Correlation Between Vanguard Mid and Vanguard Extended
Can any of the company-specific risk be diversified away by investing in both Vanguard Mid and Vanguard Extended at the same time? Although using a correlation coefficient on its own may not help to predict future stock returns, this module helps to understand the diversifiable risk of combining Vanguard Mid and Vanguard Extended into the same portfolio, which is an essential part of the fundamental portfolio management process.
By analyzing existing cross correlation between Vanguard Mid Cap Index and Vanguard Extended Market, you can compare the effects of market volatilities on Vanguard Mid and Vanguard Extended and check how they will diversify away market risk if combined in the same portfolio for a given time horizon. You can also utilize pair trading strategies of matching a long position in Vanguard Mid with a short position of Vanguard Extended. Check out your portfolio center. Please also check ongoing floating volatility patterns of Vanguard Mid and Vanguard Extended.

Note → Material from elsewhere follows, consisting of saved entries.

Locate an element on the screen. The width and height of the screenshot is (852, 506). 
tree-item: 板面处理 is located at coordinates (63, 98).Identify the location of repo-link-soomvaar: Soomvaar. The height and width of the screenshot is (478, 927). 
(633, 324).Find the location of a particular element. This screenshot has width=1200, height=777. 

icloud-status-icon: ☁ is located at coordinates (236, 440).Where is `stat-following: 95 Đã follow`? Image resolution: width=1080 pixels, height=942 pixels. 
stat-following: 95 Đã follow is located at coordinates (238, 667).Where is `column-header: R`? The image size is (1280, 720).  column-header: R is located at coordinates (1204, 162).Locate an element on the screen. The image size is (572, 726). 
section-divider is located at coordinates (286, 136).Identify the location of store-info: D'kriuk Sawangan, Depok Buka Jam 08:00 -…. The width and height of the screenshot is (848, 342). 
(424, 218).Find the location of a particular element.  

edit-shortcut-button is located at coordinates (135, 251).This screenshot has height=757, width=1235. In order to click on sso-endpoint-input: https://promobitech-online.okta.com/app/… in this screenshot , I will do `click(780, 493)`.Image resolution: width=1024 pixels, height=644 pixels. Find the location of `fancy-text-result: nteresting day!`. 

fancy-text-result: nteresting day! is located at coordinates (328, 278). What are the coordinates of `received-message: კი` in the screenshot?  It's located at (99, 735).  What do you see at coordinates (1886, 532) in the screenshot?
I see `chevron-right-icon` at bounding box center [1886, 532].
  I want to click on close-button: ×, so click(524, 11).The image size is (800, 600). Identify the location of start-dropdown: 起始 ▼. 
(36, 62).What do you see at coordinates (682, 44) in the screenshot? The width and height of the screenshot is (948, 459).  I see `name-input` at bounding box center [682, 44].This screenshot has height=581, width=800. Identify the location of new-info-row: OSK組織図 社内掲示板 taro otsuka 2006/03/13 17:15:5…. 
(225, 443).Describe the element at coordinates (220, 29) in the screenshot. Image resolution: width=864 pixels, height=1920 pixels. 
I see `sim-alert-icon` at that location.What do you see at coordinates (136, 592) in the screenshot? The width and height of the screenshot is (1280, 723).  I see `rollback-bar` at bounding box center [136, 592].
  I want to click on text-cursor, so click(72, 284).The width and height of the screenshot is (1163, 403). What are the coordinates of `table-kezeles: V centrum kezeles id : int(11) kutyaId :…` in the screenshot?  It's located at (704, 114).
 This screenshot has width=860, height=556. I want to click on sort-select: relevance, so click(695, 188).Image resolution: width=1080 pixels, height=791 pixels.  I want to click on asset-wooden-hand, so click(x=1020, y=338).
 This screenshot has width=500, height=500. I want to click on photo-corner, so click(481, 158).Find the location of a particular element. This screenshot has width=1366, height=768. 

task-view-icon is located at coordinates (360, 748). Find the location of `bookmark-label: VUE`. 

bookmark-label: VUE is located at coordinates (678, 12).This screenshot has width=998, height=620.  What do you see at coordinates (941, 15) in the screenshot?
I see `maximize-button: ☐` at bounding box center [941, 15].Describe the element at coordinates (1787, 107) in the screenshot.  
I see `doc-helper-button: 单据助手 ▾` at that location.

Diversification Opportunities for Vanguard Mid and Vanguard Extended
0.97 | Correlation Coefficient |
Almost no diversification
The 3 months correlation between Vanguard and Vanguard is 0.97. Overlapping area represents the amount of risk that can be diversified away by holding Vanguard Mid Cap Index and Vanguard Extended Market in the same portfolio, assuming nothing else is changed. The correlation between historical prices or returns on Vanguard Extended Market and Vanguard Mid is a relative statistical measure of the degree to which these equity instruments tend to move together. The correlation coefficient measures the extent to which returns on Vanguard Mid Cap Index are associated (or correlated) with Vanguard Extended. Values of the correlation coefficient range from -1 to +1, where. The correlation of zero (0) is possible when the price movement of Vanguard Extended Market has no effect on the direction of Vanguard Mid i.e., Vanguard Mid and Vanguard Extended go up and down completely randomly.
Pair Corralation between Vanguard Mid and Vanguard Extended
Assuming the 90 days horizon Vanguard Mid Cap Index is expected to generate 0.74 times more return on investment than Vanguard Extended. However, Vanguard Mid Cap Index is 1.36 times less risky than Vanguard Extended. It trades about -0.33 of its potential returns per unit of risk. Vanguard Extended Market is currently generating about -0.26 per unit of risk. If you would invest 7,753 in Vanguard Mid Cap Index on September 24, 2024 and sell it today you would lose (469.00) from holding Vanguard Mid Cap Index or give up 6.05% of portfolio value over 90 days.
Time Period | 3 Months [change] |
Direction | Moves Together |
Strength | Very Strong |
Accuracy | 95.24% |
Values | Daily Returns |
Vanguard Mid Cap Index vs. Vanguard Extended Market
Performance |
Timeline |
Vanguard Mid Cap |
Vanguard Extended Market |
Vanguard Mid and Vanguard Extended Volatility Contrast
Predicted Return Density |
Returns |
Pair Trading with Vanguard Mid and Vanguard Extended
The main advantage of trading using opposite Vanguard Mid and Vanguard Extended positions is that it hedges away some unsystematic risk. Because of two separate transactions, even if Vanguard Mid position performs unexpectedly, Vanguard Extended can make up some of the losses. Pair trading also minimizes risk from directional movements in the market. For example, if an entire industry or sector drops because of unexpected headlines, the short position in Vanguard Extended will offset losses from the drop in Vanguard Extended's long position.Vanguard Mid vs. Vanguard Total International | Vanguard Mid vs. Vanguard Total Bond | Vanguard Mid vs. Vanguard Institutional Index | Vanguard Mid vs. Vanguard Institutional Index |
Vanguard Extended vs. Vanguard Total International | Vanguard Extended vs. Vanguard Total Bond | Vanguard Extended vs. Vanguard Institutional Index | Vanguard Extended vs. Vanguard Institutional Index |
Check out your portfolio center.Note that this page's information should be used as a complementary analysis to find the right mix of equity instruments to add to your existing portfolios or create a brand new portfolio. You can also try the Portfolio Dashboard module to portfolio dashboard that provides centralized access to all your investments.